La scuola che (dis)perde
Negli ultimi 15 anni quasi 3 milioni di ragazzi italiani iscritti alle scuole superiori statali non hanno completato il corso di studi. Si tratta del 31,9 per cento dei circa 9 milioni di studenti che hanno iniziato in questi tre lustri le superiori nella scuola statale. Facendo i calcoli è come se l’intera popolazione scolastica di Piemonte, Lombardia e Veneto non ce l’avesse fatta.
MAURIZIO PARODI
Secondo l’Organizzazione Mondiale della Sanità, gli adolescenti italiani sono particolarmente stressati dallo studio e hanno un pessimo rapporto con la scuola (meno entusiasti risultano solo estoni, greci e belgi).
Si tratta di un “sintomo” preoccupante (tant’è che lo segnala, appunto, l’OMS), per gran parte riconducibile alla richiesta di un impegno extrascolastico soverchiante. Va anche detto che, lo stress colpisce la famiglia nel suo insieme: molta parte dei conflitti, dei litigi (le urla, i pianti, le punizioni…) che avvengono tra genitori e figli riguardano lo svolgimento, meglio il tardivo o il mancato svolgimento dei compiti, quando sarebbe invece essenziale disporre di tempo libero da trascorrere serenamente.
Gli studenti italiani sono, infatti, eccezionalmente oberati di “compiti”, come risulta dalle rilevazioni Ocse Pisa: 9 ore a settimana (ma è una stima per difetto, come può confermare qualsiasi studente: l’impegno quotidiano raramente è inferiore alle 3 ore, per un totale che supera le 20 ore settimanali), rispetto alle 3 di Finlandia e Corea, Paesi ai vertici delle classifiche internazionali per competenze e conoscenze.

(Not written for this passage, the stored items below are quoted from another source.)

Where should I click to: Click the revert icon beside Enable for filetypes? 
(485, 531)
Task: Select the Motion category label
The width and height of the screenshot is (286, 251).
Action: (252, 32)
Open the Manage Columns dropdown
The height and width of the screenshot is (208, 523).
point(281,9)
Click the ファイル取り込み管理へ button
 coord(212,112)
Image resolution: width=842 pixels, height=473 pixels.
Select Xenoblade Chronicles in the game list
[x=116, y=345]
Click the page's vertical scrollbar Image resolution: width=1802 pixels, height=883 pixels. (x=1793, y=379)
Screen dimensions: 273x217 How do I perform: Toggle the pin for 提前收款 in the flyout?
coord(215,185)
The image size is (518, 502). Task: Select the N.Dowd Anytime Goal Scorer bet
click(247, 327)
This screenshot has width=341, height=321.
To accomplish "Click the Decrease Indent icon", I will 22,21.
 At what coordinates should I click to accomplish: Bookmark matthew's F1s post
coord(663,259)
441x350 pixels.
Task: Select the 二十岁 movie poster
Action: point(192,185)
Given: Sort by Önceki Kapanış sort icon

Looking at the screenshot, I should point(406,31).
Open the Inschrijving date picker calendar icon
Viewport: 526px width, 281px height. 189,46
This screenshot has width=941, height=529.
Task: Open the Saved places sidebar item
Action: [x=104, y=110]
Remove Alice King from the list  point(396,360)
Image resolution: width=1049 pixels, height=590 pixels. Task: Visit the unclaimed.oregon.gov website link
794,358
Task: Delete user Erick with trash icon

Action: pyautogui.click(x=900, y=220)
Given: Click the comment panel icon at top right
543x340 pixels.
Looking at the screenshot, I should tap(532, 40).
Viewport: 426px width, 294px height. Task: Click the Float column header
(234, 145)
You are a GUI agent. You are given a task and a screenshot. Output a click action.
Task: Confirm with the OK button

Lo stesso rapporto evidenzia come dopo circa quattro ore settimanali di compiti (cioè poco più di mezzora al giorno), il tempo investito sui libri abbia effetti trascurabili sulla performance.
In moltissimi casi, gli studenti italiani, già dai primi anni di scuola, possono essere impegnati per più di 3 ore al giorno (se si considerano i compiti da svolgere il sabato, la domenica e, “naturalmente”, durante le vacanze): in altre parole, uno studente italiano studia in un giorno più di quanto uno studente finlandese studi in una settimana – si pensi che persino nelle scuole a tempo pieno, dopo 8 ore di lavoro, a nostri bambini di 6-11 anni, sono assegnati compiti tutti i giorni e nel week end.
A questo impegno, estenuante, corrispondono risultati sconcertanti.
Il nostro Paese è in fondo alla graduatoria nelle competenze alfabetiche (competenze, riferisce l’Ocse, “fondamentali per la crescita individuale, la partecipazione economica e l’inclusione sociale”).
Risulta, sempre dagli studi dell’Ocse, che siamo ultimi in Europa per capacità di compensare le diseguaglianze culturali tra ricchi e poveri. Fanno meglio di noi anche Romania, Bulgaria e Ungheria. In altre parole, il vero motore del successo formativo degli studenti italiani è la condizione economico-culturale delle famiglie.
Non meno drammatici i dati relativi alla dispersione scolastica.
Nel 2011/12 si sono persi 7.800 allievi, afferma l’Annuario Statistico dell’Istat. La tendenza negativa è al quarto anno consecutivo. La Commissione europea ci riporta alla nostra difficile realtà: l’Italia è tra le peggiori cinque d’Europa (su 28) per abbandoni: lasciano i banchi troppo presto il 17,6% di alunni contro la media UE del 12,7%. Ma l’analisi dei RAV (Rapporti di autovalutazione) delle scuole fotografa un fenomeno in crescita, con picchi preoccupanti al Sud.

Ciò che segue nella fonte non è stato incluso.